Action item:
Beginning at the line containing "The height and width of the screenshot is (469, 848).", give again every line through the end of the data, unchanged and with both ends included. Drop any pictures.

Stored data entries
----
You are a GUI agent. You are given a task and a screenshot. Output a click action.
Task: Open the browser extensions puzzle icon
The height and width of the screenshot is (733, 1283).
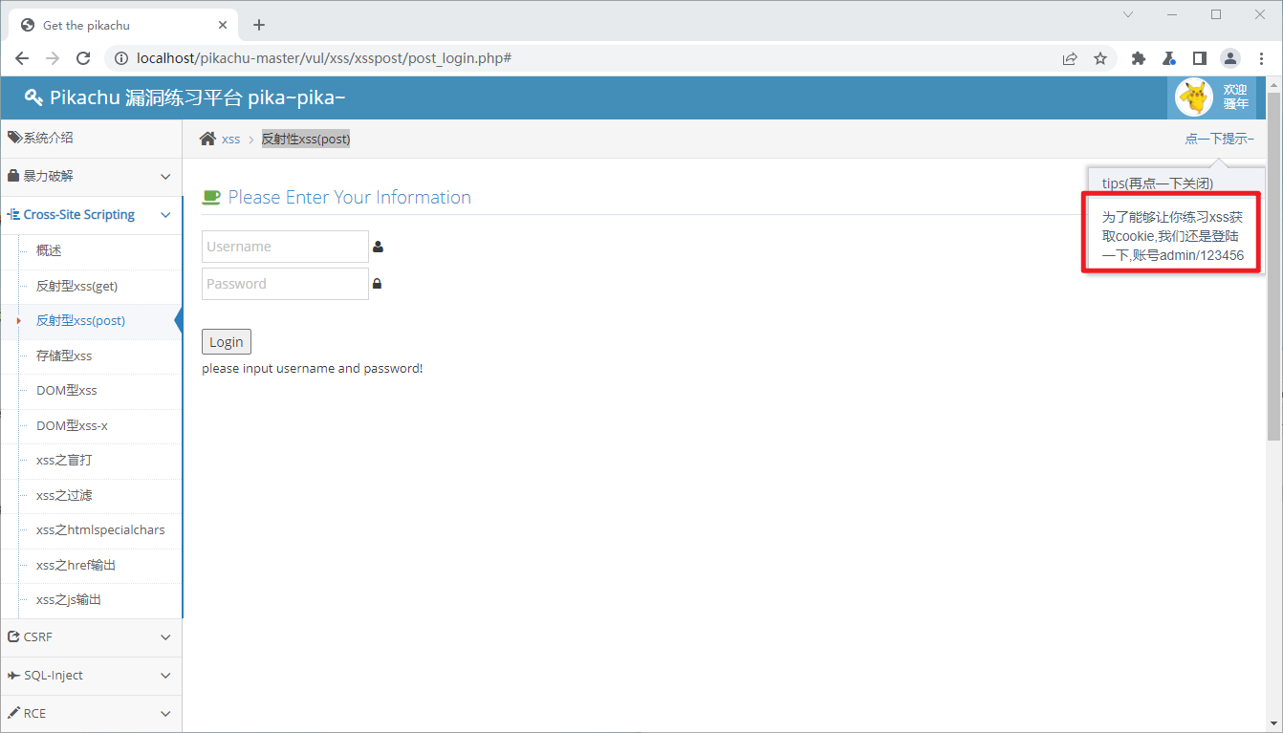tap(1138, 58)
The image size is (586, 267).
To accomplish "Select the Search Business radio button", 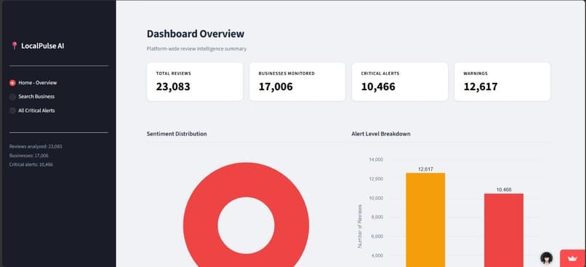I will tap(12, 97).
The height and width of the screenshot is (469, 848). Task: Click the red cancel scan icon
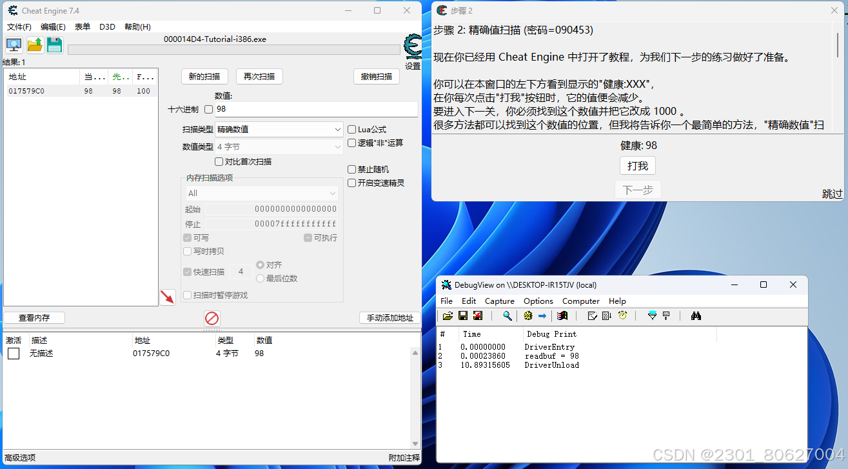(x=212, y=318)
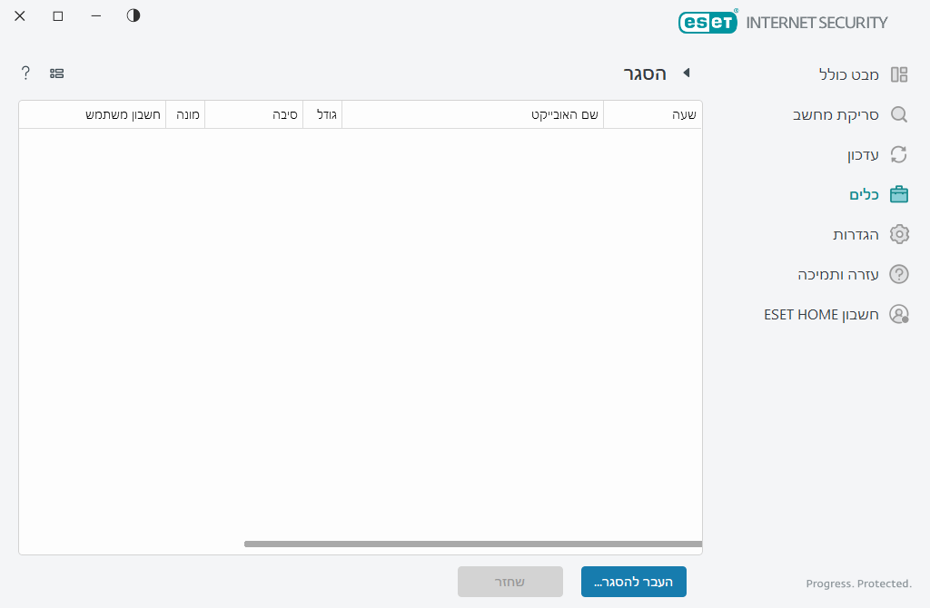Click the horizontal scrollbar below the table

pyautogui.click(x=472, y=544)
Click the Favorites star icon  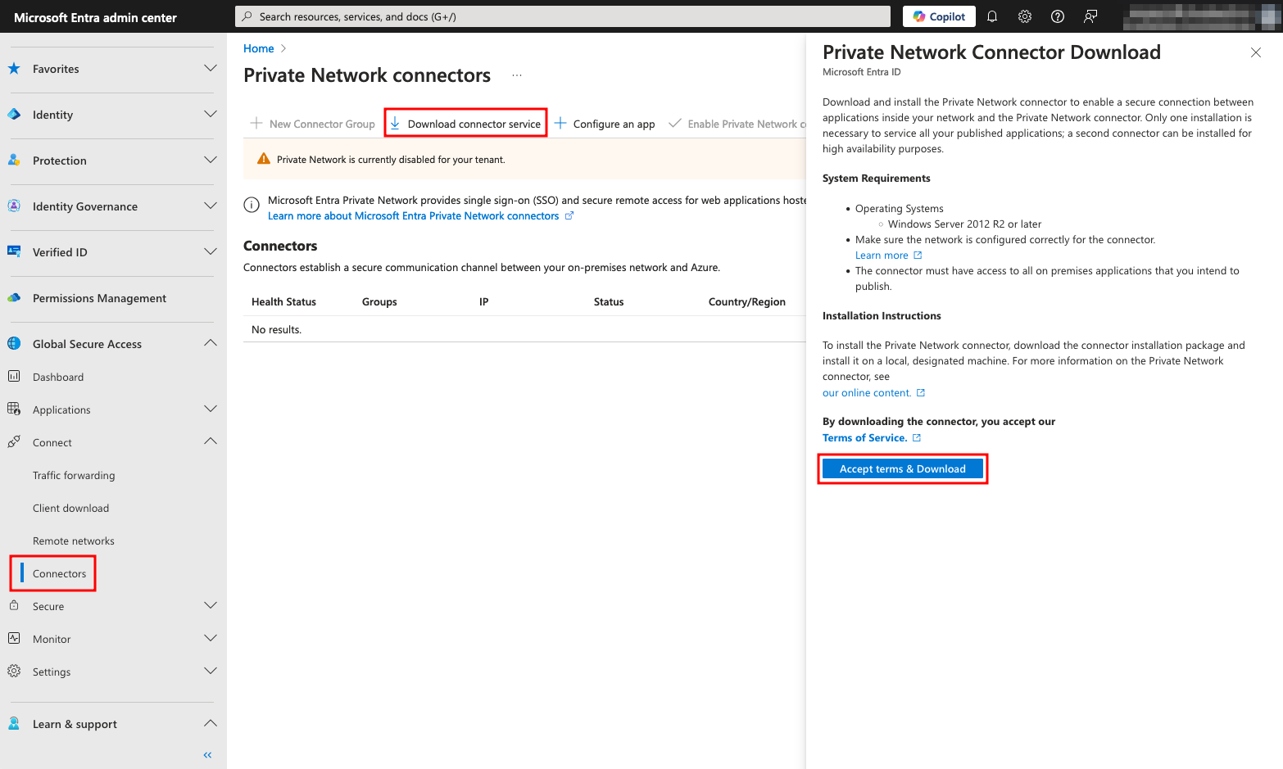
----
Response to the task:
The height and width of the screenshot is (469, 848). Task: Click the red cancel scan icon
(x=212, y=318)
Click the horizontal scrollbar below the table

pyautogui.click(x=472, y=544)
Click the Favorites star icon  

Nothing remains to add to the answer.